:: Text segment ::

217 N.E.3d 517
Ind.2023Background
- Indiana Right to Life Victory Fund (a Super PAC) and Sarkes Tarzian, Inc. (a corporation) sought a $10,000 corporate contribution earmarked for the Victory Fund’s independent expenditures.
- Sarkes Tarzian did not donate, believing Indiana Code §§ 3-9-2-3 to -6 bar corporate contributions that fund independent expenditures; the State’s election officials contend they would not enforce such a ban because of Citizens United.
- Plaintiffs sued state election officials in federal court seeking a declaratory judgment and an injunction; the district court dismissed for lack of standing because officials disclaimed enforcement.
- The Seventh Circuit certified the question of statutory meaning to the Indiana Supreme Court: whether §§ 3-9-2-3 to -6 prohibit corporate contributions to PACs for independent campaign-related expenditures (i.e., Super PACs).
- The Indiana Supreme Court held the Code prohibits corporate contributions to PACs earmarked for independent expenditures because § 3(b) limits corporate contributions to those authorized by §§ 4–6, and §§ 4–6 do not authorize contributions to independent-expenditure-only PACs.
- The Court refused to apply constitutional-avoidance to rewrite the unambiguous statutes, leaving any remedy for constitutional tension to the General Assembly; Justice Goff dissented, urging an interpretation that avoids conflict with Citizens United.

:::
:: Record excerpts ::

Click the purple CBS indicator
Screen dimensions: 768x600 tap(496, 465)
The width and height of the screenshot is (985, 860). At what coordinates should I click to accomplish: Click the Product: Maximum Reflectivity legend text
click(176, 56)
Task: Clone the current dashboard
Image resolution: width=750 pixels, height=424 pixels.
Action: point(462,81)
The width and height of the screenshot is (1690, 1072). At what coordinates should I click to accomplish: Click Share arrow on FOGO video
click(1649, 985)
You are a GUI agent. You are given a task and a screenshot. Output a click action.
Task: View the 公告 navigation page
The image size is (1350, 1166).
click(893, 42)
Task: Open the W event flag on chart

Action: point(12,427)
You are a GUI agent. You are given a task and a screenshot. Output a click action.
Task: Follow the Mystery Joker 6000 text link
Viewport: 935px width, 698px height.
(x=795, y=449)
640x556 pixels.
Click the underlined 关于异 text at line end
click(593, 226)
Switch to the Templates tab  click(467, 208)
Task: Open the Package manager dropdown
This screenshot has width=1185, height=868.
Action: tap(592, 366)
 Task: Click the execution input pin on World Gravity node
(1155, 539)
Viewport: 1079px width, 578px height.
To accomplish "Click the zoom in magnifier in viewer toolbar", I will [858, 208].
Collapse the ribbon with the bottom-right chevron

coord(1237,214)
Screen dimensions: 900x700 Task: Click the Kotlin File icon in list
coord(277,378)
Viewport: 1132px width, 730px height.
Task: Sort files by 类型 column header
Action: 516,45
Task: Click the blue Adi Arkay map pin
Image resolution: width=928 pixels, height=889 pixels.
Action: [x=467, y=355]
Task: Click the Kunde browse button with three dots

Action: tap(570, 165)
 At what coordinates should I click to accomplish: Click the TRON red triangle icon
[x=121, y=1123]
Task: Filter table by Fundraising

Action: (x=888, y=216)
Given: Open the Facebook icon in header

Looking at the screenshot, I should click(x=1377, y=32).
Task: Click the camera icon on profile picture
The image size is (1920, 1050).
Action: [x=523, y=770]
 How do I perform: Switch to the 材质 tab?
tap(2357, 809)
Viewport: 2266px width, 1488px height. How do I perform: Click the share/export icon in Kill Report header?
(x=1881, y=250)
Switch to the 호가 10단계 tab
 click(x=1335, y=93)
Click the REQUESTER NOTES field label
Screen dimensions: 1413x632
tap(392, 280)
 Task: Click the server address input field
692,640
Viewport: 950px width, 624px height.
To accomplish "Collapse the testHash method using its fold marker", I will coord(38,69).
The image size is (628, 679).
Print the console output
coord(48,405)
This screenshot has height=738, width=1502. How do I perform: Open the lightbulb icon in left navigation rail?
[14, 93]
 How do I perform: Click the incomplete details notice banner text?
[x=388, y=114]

:::

• The request: From the case summary, quote the stretch from "- The Court" through "with Citizens United.". Use only the case summary for what follows.

• Exercise result:
- The Court refused to apply constitutional-avoidance to rewrite the unambiguous statutes, leaving any remedy for constitutional tension to the General Assembly; Justice Goff dissented, urging an interpretation that avoids conflict with Citizens United.